== What the task requires ==
Write out the data below word for word, starting at its first line and ending at the line that contains "Action: pos(72,177)", with both of those lines included.

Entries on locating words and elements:
========================
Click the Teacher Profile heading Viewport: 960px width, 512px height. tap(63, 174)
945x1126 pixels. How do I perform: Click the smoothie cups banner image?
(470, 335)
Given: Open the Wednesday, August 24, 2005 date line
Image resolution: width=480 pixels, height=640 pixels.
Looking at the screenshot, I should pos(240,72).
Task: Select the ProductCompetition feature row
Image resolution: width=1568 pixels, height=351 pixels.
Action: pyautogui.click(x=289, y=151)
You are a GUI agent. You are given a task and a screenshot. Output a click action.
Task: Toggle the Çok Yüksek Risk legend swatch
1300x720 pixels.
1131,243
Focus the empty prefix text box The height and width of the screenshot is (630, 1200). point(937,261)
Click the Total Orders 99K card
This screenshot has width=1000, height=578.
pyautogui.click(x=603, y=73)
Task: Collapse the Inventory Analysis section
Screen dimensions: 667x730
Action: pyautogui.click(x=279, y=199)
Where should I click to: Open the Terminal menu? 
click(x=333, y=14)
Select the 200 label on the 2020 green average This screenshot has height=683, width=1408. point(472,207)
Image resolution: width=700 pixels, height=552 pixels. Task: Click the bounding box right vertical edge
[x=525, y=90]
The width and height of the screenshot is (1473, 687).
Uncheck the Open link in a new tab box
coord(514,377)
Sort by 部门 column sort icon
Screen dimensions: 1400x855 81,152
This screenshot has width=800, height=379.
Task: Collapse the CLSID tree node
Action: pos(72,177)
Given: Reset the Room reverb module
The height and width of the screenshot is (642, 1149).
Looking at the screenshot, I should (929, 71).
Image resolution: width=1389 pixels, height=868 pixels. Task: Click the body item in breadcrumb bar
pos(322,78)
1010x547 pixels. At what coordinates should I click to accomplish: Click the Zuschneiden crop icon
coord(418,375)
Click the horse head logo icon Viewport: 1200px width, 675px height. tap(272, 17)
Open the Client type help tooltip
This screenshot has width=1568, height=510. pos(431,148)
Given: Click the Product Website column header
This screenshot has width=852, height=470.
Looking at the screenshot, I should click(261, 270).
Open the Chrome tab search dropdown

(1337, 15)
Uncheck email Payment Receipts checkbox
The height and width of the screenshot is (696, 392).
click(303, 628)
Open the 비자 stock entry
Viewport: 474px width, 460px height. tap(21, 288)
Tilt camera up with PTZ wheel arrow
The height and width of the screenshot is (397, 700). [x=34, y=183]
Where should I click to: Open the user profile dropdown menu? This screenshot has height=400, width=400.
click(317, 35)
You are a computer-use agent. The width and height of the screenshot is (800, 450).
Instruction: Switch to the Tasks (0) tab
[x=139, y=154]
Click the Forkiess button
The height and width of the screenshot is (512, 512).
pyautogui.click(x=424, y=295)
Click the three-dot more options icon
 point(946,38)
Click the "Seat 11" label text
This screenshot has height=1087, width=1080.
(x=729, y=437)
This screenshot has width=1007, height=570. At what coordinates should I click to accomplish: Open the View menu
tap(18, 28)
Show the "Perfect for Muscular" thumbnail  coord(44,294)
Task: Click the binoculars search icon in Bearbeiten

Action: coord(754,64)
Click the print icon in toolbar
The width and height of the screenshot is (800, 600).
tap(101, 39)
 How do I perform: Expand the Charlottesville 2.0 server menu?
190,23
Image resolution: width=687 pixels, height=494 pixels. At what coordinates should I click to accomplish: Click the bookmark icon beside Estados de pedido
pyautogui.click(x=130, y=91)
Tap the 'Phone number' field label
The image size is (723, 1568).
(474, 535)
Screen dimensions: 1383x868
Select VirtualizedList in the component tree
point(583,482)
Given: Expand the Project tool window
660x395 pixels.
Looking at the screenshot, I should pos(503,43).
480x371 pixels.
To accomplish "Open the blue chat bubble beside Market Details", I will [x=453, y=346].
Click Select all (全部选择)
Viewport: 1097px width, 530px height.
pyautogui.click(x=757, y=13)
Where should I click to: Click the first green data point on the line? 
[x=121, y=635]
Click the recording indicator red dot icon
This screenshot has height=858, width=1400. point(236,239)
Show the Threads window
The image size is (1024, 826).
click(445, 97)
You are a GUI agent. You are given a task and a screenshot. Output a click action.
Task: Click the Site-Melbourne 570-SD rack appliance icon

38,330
========================
== Expected output ==
Click the Teacher Profile heading Viewport: 960px width, 512px height. tap(63, 174)
945x1126 pixels. How do I perform: Click the smoothie cups banner image?
(470, 335)
Given: Open the Wednesday, August 24, 2005 date line
Image resolution: width=480 pixels, height=640 pixels.
Looking at the screenshot, I should pos(240,72).
Task: Select the ProductCompetition feature row
Image resolution: width=1568 pixels, height=351 pixels.
Action: pyautogui.click(x=289, y=151)
You are a GUI agent. You are given a task and a screenshot. Output a click action.
Task: Toggle the Çok Yüksek Risk legend swatch
1300x720 pixels.
1131,243
Focus the empty prefix text box The height and width of the screenshot is (630, 1200). point(937,261)
Click the Total Orders 99K card
This screenshot has width=1000, height=578.
pyautogui.click(x=603, y=73)
Task: Collapse the Inventory Analysis section
Screen dimensions: 667x730
Action: pyautogui.click(x=279, y=199)
Where should I click to: Open the Terminal menu? 
click(x=333, y=14)
Select the 200 label on the 2020 green average This screenshot has height=683, width=1408. point(472,207)
Image resolution: width=700 pixels, height=552 pixels. Task: Click the bounding box right vertical edge
[x=525, y=90]
The width and height of the screenshot is (1473, 687).
Uncheck the Open link in a new tab box
coord(514,377)
Sort by 部门 column sort icon
Screen dimensions: 1400x855 81,152
This screenshot has width=800, height=379.
Task: Collapse the CLSID tree node
Action: pos(72,177)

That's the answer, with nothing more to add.